I think every single person who’s played Overwatch has at least experienced one moment where they thought they got play of the game, only to watch in horror as something else came up after the round – something potentially less significant, or far less impressive. Why is that? How exactly does that mechanic work? What determines if a specific play is really good?
At the moment, raw numbers it seems, though there are other variables considered too. Overwatch’s lead software engineer, Rowan Hamilton, shared some insight into the system over in an interview with Gamespot.
From a technical standpoint, it’s a really hard problem to have a computer figure out what is cool. They’re not very smart. They take some numbers in, they put some numbers out. It’s hard to figure out what is cool there.
We’ve added some stuff recently, such as determining how hard a shot was to hit based on how fast the target was moving, how far away the target was moving. So a snipe of someone half a screen away who was just chilling out and waiting to be headshot won’t be weighted as heavily as a Tracer zipping across, barely in sight that you manage to pick off. We’re constantly looking at different things we can add to that.

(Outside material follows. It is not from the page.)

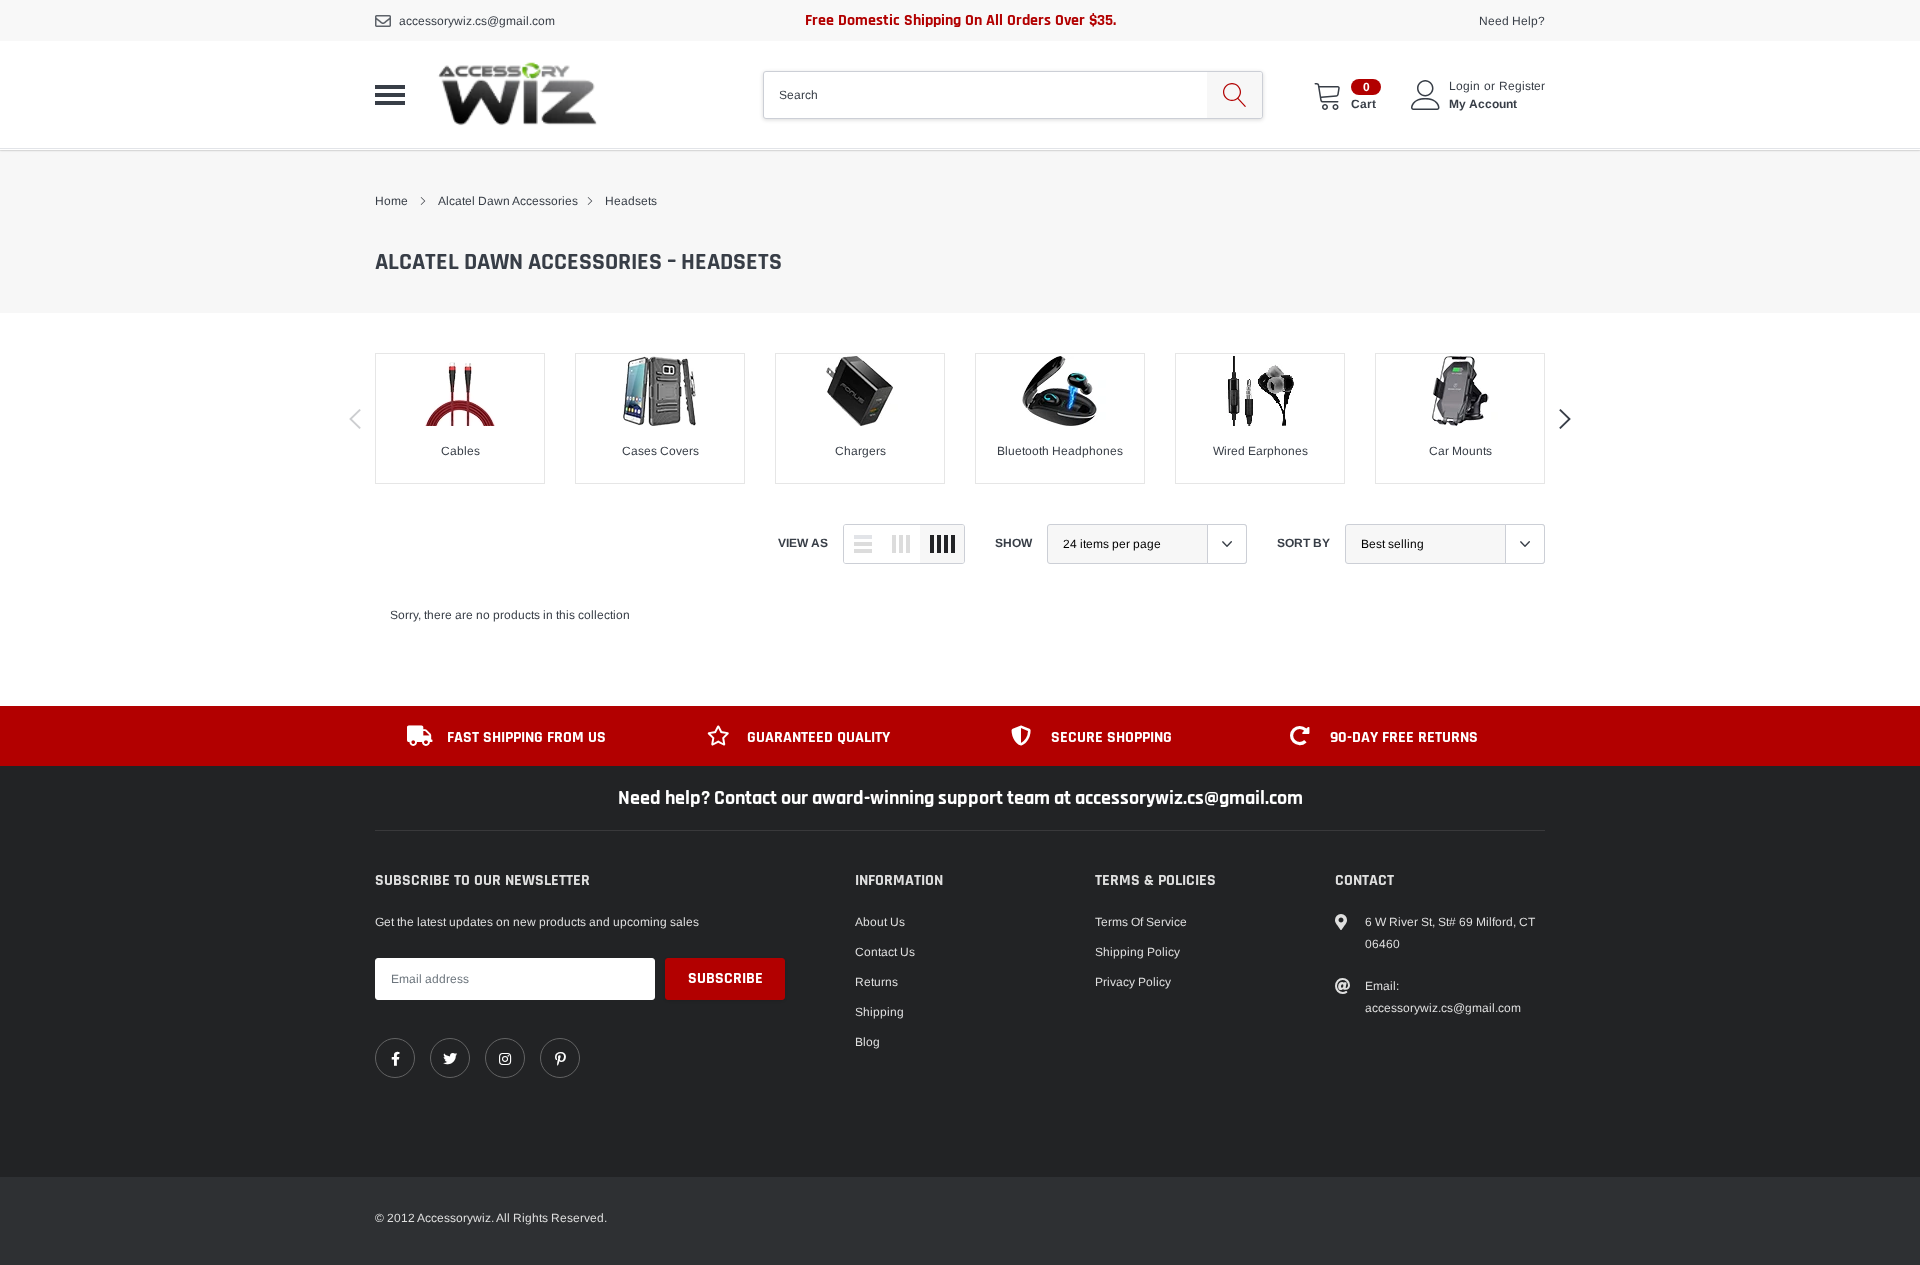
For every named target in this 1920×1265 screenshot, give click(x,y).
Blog (867, 1042)
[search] (1234, 95)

That sounds good, but there’s still a ton of room for improvement. In my own experience, play of the game has almost always boiled down to who dealt the most damage, and if they did it in the vicinity of an important objective.
Supports aren’t forgotten, but I seldom see top plays from the likes of Symmetra for example. Mercy pops up now and then, but only if she manages to resurrect lots of her allies. As for Lúcio and Zenyatta, I’ve only seen them feature if they happen to land a particularly good killstreak, which for them, is a lot harder because their primary roles are healing, not dealing damage.
Despite those hiccups, play of the game is definitely one of my favourite features in Overwatch. I’m sure with enough time, Blizzard will manage to tweak the system to choose better, more relevant plays.